Sunbelt Software has spotted a Trojan offering a range of fake security products rather than just one as typical with such attacks. In fact, it imitates the concept of VirusTotal - a website that enables the user to see how 40 legal and lawful security enterprises identify a sample of malicious code submitted by the user.

The Trojan copies itself into a number of folders with different names. After a period of 5 to 15 minutes, the Trojan displays a fake alert pop-up window.

This particular Trojan opens a window displaying the heading "Microsoft Security Essentials Alert." Along with the heading, four buttons come up to choose from, all of which direct to a website providing a comparison service between different products.

Once the user clicks on any of the four buttons on the screen "Potential threat details", it directs the user to a website which displays how varied anti-malware solutions allegedly detect the malware that is (not really) on user's system. It involves a long list of legal ones that failed to find infection on user's computer.

Only four of the products (all of which were bogus) managed to detect the malicious files and also claim that they are free. The fake products included Pest Detector 4.1, Red Cross Antivirus, Major Defense Kit and Peak Protection 2010.

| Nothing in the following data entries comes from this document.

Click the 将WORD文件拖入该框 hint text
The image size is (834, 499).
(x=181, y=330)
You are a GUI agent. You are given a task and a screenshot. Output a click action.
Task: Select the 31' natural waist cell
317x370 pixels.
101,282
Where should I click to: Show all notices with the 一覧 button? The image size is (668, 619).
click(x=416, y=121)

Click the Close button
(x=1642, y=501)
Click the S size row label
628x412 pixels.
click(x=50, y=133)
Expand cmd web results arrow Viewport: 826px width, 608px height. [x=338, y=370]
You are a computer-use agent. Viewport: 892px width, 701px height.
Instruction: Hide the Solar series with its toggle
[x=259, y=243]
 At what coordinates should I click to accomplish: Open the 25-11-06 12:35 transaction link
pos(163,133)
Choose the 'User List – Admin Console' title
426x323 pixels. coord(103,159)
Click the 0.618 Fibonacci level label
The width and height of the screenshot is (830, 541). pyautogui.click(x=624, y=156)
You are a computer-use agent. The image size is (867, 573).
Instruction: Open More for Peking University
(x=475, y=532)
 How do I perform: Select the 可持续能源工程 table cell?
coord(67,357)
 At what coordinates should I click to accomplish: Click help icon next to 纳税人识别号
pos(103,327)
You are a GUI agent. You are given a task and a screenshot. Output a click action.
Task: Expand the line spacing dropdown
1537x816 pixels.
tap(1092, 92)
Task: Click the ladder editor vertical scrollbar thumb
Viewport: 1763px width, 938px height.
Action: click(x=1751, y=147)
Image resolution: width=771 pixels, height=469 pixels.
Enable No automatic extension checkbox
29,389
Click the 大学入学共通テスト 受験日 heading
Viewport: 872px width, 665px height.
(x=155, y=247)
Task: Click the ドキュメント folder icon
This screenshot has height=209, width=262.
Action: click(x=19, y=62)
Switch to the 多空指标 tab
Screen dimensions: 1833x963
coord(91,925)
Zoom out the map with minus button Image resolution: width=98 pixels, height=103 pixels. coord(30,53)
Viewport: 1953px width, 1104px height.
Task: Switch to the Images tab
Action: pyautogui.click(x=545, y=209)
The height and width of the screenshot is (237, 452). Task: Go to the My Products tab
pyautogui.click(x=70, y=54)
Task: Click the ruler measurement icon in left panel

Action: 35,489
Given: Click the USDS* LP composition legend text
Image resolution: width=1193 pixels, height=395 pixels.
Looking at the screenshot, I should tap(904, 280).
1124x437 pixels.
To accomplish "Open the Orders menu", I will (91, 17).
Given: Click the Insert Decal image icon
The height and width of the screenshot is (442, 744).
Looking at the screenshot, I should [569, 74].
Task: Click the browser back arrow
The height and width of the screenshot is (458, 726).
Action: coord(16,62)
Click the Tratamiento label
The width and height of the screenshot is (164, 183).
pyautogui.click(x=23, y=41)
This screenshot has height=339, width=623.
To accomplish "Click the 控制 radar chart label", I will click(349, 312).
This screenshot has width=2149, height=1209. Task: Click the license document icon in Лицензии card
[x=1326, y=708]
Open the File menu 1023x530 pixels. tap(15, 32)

Kelchner, Sunbelt Software spokesperson, states that the drill is known. Even though the installs are 'free', they pop up scary warnings that the system is infected, but these don't remove the threats until one pays, as per the news published on ITPRO on August 27, 2010.

The rogues install themselves in the form of tmp.exe in %local_settings%\Temp and run and antispy.exe. VIPRE detects them as Trojan.Win32.Generic.pak! cobra.

The security experts have alerted that the install reboots the victim's system, kills Window Explorer (displayed on screen) and leaves no icon on the victim's desktop. With the application of Task Manager, it is possible to launch Explorer and restore the icons to the desktop.